Nathan dashed up the stairs two at a time and charged into Ben’s room. “What happened?”

Ben sat on the bed, his head in his hands. “I totally blew it,” he said.

“What? Tell me.”

Ben raced through the story. “And I think this guy Rick might’ve leaked the info to Maxwell.”

Nathan stared out the window. “You don’t know that,” he said. Speaking calmly and slowly, he explained, “There’s no reason to believe the worst.”

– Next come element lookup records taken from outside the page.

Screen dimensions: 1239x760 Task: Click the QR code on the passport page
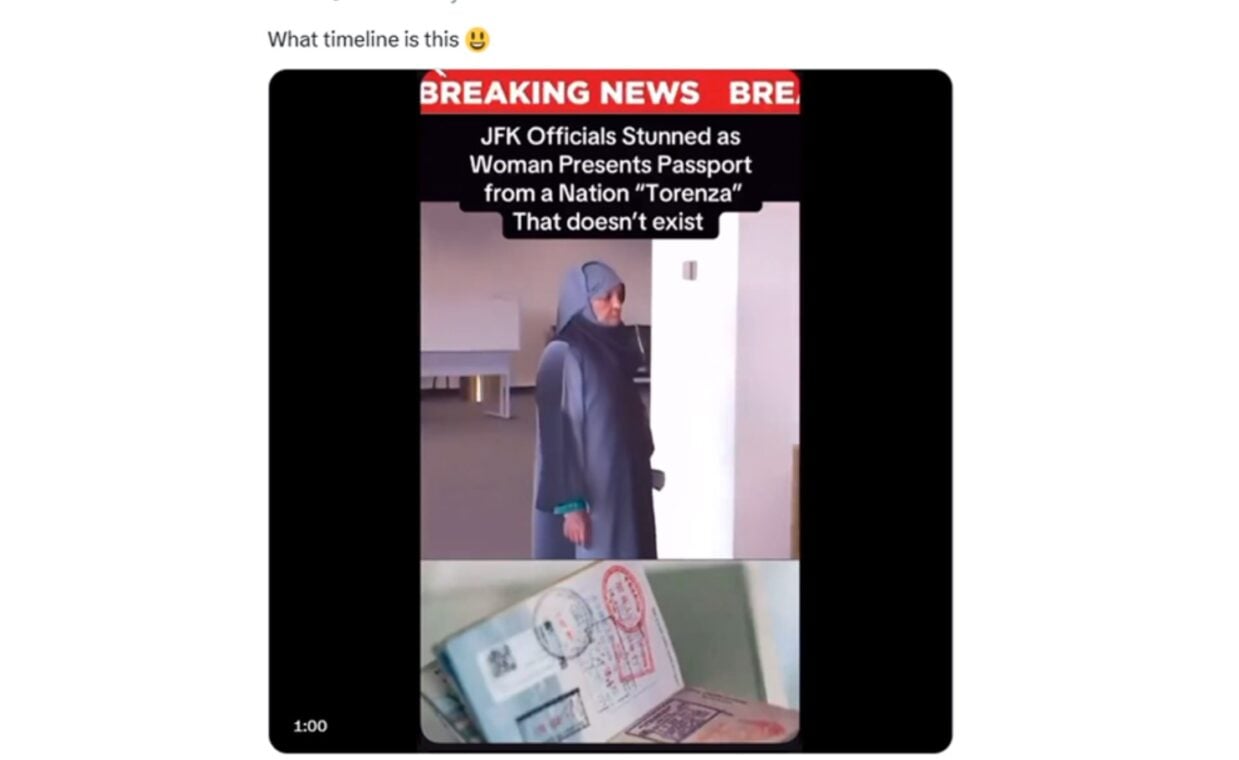502,660
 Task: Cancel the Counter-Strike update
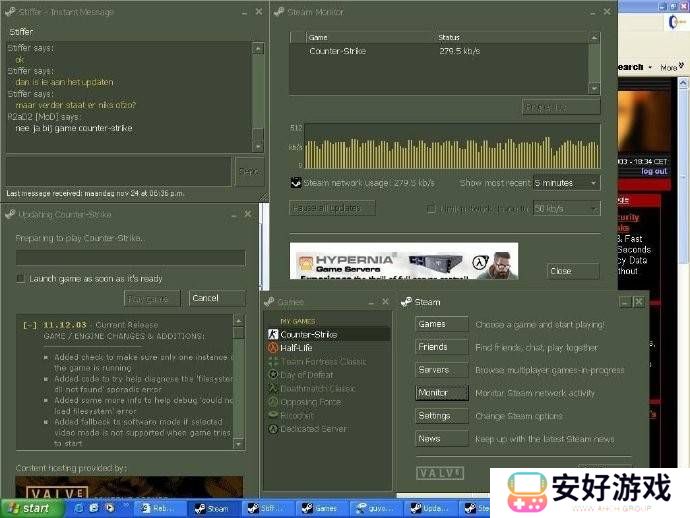pos(216,298)
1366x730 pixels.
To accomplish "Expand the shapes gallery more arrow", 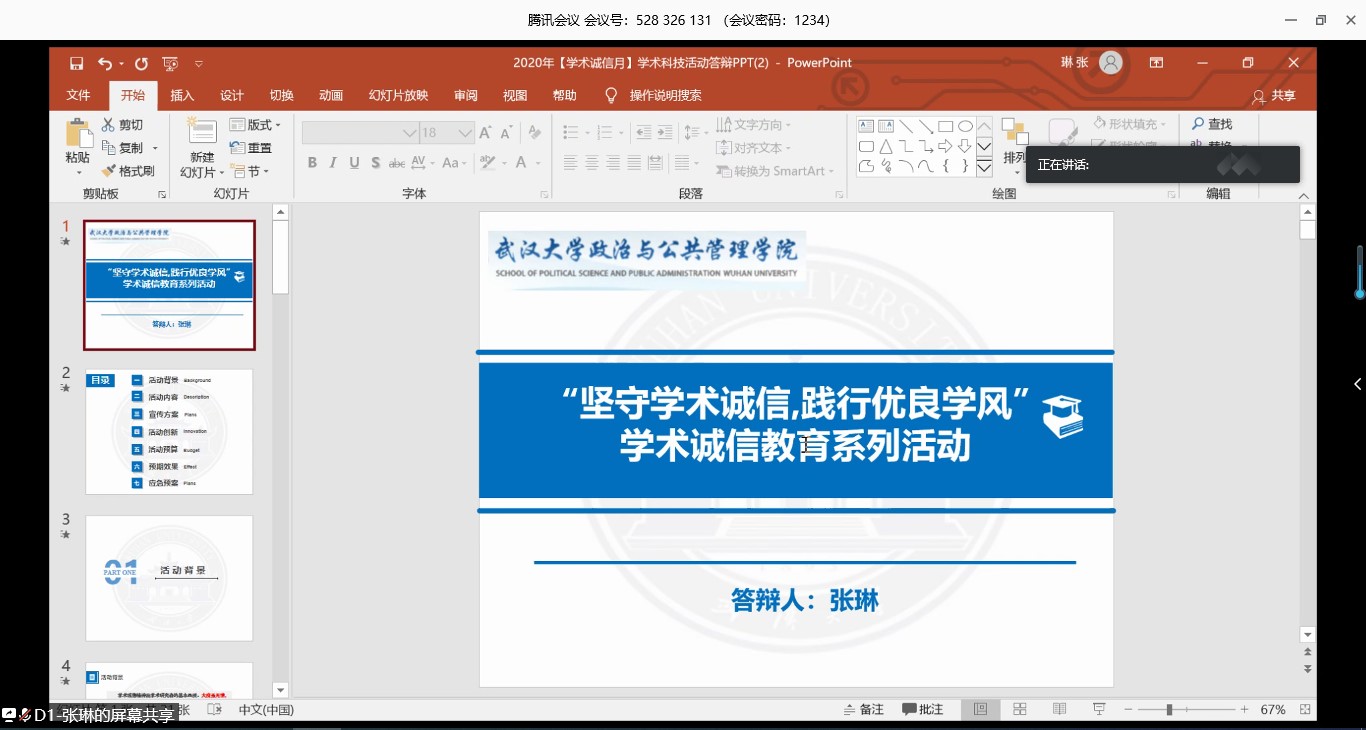I will coord(984,168).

Looking up at his friend, Ben recognized Nathan’s consoling-but-lying voice. “Nathan, I know Rick did it. No one risks millions on a guess like that. He even sent me flowers to say thank you. He set me up and I fell for it completely. It was easy for him. All he had to do was some quick research and make a call to the Court once the new clerks started. The justices aren’t there; we’re wet behind the ears. It’s simple.”

“I don’t understand.” Nathan leaned on the windowsill. “You never asked Hollis about Rick?”

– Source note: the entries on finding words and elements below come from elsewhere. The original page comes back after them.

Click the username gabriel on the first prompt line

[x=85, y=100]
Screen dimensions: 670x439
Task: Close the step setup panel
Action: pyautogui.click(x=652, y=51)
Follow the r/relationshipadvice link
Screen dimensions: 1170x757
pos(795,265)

“No way,” Ben said. “I didn’t want Hollis knowing I was getting advice from the outside. Lisa and I have to look as smooth as possible.” Ben’s gaze dropped to the floor. “FUCK!” he yelled, pounding the bed. “That was so damn stupid of me!”

“There’s nothing you can do about it,” Nathan said, trying his best to comfort his friend. “Maybe we can try to find Rick. Do you have his phone number?”

“I already checked it. Disconnected. But I do have his address.”

“You really don’t have to come,” Ben said as he opened the door to Nathan’s old maroon Volvo.

“You make me take off work, and then you want to dump me while you go check out this guy’s house?” Nathan asked. “Forget about it.”

“It’s not that I’m trying to leave you out of anything—”

“I know,” Nathan said. “And I’m not here because I’m afraid of being left out. I’m here because I want to help you.”

“I appreciate it,” Ben said as Nathan pulled out of the driveway. “I just didn’t want to get you involved with my problems.”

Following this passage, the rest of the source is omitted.